▶ _DESCRIPTION OF THE TASK_
From the first line of the listing below to the line with "You are a computer-use agent.", print each line exactly, and nothing more. Leave out the pictures.

%%

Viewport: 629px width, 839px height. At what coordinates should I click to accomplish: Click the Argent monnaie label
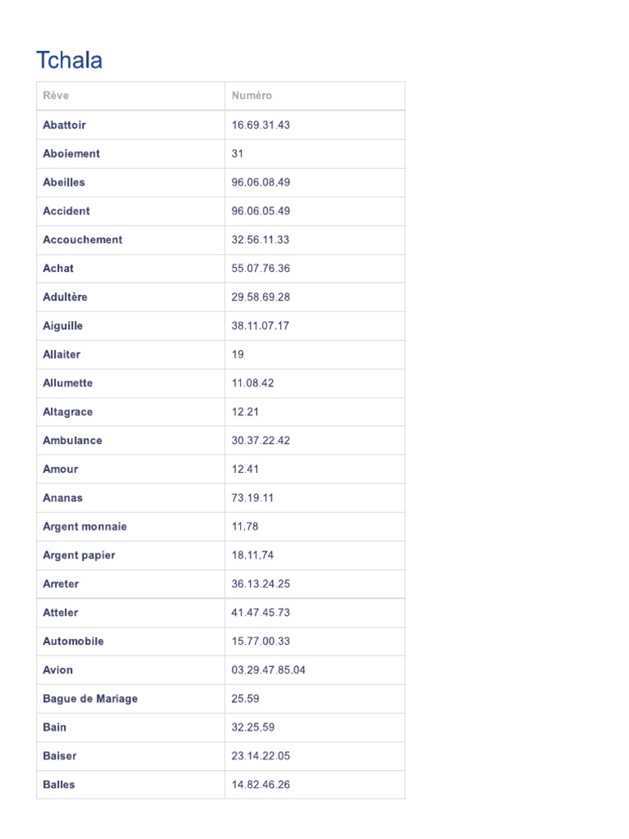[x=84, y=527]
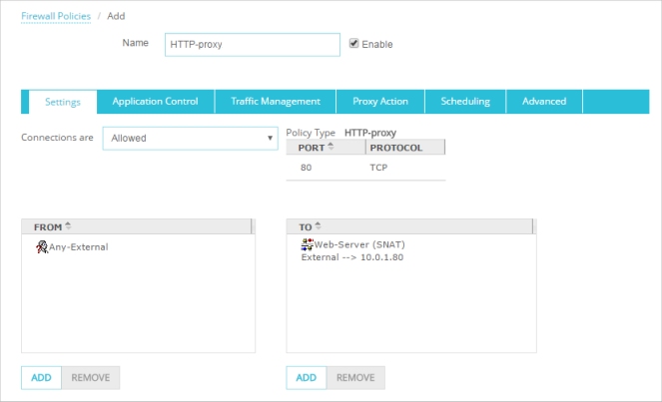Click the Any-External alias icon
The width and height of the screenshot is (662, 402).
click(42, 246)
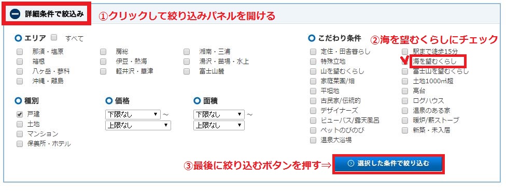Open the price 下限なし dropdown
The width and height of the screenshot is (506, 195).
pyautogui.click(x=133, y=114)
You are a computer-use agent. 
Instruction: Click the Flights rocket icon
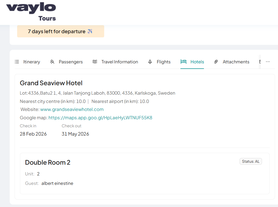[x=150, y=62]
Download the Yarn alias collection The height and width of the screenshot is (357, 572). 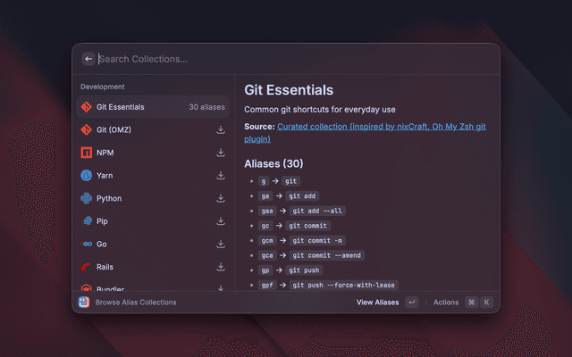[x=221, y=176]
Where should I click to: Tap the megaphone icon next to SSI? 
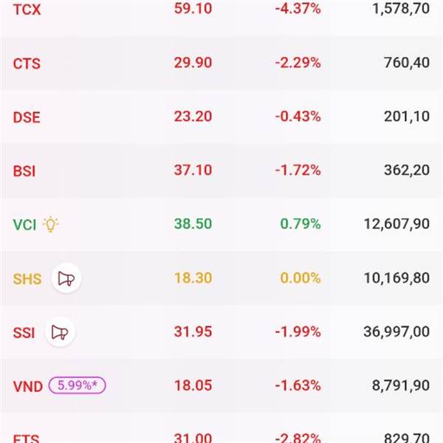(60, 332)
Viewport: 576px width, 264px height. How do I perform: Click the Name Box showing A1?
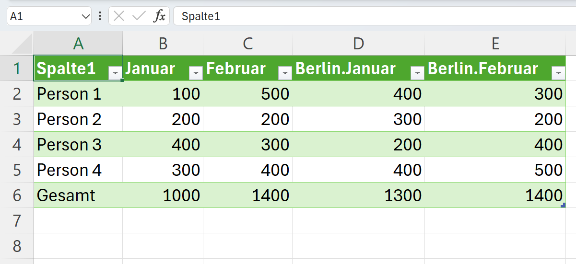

%%

▶ _WRITTEN SOLUTION_
Viewport: 629px width, 839px height. At what coordinates should I click to accomplish: Click the Argent monnaie label
[x=84, y=527]
Click the Any-External alias icon
The width and height of the screenshot is (662, 402).
click(42, 246)
Open the price 下限なし dropdown
The width and height of the screenshot is (506, 195).
pyautogui.click(x=133, y=114)
You are a computer-use agent. 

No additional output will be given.